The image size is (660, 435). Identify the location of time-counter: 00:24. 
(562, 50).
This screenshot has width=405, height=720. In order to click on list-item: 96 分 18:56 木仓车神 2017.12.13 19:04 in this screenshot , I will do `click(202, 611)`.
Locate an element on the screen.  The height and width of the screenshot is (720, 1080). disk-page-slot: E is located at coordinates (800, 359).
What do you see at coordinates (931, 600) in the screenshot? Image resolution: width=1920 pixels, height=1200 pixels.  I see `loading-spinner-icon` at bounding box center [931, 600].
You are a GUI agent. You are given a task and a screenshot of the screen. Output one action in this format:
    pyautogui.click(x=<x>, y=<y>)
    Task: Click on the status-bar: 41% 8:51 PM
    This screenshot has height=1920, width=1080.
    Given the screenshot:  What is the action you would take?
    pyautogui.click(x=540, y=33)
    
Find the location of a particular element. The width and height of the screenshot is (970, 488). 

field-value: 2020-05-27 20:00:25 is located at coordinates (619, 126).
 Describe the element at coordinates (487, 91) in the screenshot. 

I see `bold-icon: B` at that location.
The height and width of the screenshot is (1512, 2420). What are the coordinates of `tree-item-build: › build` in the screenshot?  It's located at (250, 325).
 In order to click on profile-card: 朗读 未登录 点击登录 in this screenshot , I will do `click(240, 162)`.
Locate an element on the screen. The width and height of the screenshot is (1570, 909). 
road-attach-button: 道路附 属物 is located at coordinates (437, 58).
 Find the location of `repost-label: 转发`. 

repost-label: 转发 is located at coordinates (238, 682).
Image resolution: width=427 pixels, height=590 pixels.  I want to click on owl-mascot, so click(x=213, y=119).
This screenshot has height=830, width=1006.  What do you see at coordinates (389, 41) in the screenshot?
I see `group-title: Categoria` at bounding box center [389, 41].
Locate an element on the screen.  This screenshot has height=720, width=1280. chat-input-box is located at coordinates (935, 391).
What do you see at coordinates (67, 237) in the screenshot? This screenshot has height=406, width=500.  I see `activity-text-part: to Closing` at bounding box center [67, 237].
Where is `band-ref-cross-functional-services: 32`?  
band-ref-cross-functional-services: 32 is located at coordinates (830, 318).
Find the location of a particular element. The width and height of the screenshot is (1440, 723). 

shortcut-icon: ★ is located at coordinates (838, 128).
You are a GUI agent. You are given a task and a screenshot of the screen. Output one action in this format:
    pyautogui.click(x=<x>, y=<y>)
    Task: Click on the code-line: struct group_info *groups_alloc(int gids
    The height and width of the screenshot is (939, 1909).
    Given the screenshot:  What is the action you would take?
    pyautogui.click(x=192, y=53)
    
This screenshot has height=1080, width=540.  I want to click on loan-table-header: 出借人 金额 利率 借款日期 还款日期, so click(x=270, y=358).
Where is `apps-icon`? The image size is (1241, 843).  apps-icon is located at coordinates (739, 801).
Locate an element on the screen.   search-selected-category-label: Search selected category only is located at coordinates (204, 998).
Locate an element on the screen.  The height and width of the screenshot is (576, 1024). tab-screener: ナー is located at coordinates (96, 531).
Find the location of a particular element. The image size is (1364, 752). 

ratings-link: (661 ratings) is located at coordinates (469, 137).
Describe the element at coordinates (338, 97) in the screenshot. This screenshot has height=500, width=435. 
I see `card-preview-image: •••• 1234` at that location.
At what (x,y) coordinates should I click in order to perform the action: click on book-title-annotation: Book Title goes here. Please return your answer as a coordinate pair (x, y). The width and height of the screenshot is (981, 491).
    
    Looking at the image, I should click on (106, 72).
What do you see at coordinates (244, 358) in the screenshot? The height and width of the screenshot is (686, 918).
#####
Problem: Copy out verbatim the lines from the one containing "is (970, 488)." through the one containing "coordinates (739, 801).", including both of those lines.

Task result:
Find the location of a particular element. The width and height of the screenshot is (970, 488). 

field-value: 2020-05-27 20:00:25 is located at coordinates (619, 126).
 Describe the element at coordinates (487, 91) in the screenshot. 

I see `bold-icon: B` at that location.
The height and width of the screenshot is (1512, 2420). What are the coordinates of `tree-item-build: › build` in the screenshot?  It's located at (250, 325).
 In order to click on profile-card: 朗读 未登录 点击登录 in this screenshot , I will do `click(240, 162)`.
Locate an element on the screen. The width and height of the screenshot is (1570, 909). 
road-attach-button: 道路附 属物 is located at coordinates (437, 58).
 Find the location of `repost-label: 转发`. 

repost-label: 转发 is located at coordinates (238, 682).
Image resolution: width=427 pixels, height=590 pixels.  I want to click on owl-mascot, so click(x=213, y=119).
This screenshot has height=830, width=1006.  What do you see at coordinates (389, 41) in the screenshot?
I see `group-title: Categoria` at bounding box center [389, 41].
Locate an element on the screen.  This screenshot has height=720, width=1280. chat-input-box is located at coordinates (935, 391).
What do you see at coordinates (67, 237) in the screenshot? This screenshot has height=406, width=500.  I see `activity-text-part: to Closing` at bounding box center [67, 237].
Where is `band-ref-cross-functional-services: 32`?  
band-ref-cross-functional-services: 32 is located at coordinates (830, 318).
Find the location of a particular element. The width and height of the screenshot is (1440, 723). 

shortcut-icon: ★ is located at coordinates (838, 128).
You are a GUI agent. You are given a task and a screenshot of the screen. Output one action in this format:
    pyautogui.click(x=<x>, y=<y>)
    Task: Click on the code-line: struct group_info *groups_alloc(int gids
    The height and width of the screenshot is (939, 1909).
    Given the screenshot:  What is the action you would take?
    pyautogui.click(x=192, y=53)
    
This screenshot has height=1080, width=540.  I want to click on loan-table-header: 出借人 金额 利率 借款日期 还款日期, so click(x=270, y=358).
Where is `apps-icon`? The image size is (1241, 843).  apps-icon is located at coordinates (739, 801).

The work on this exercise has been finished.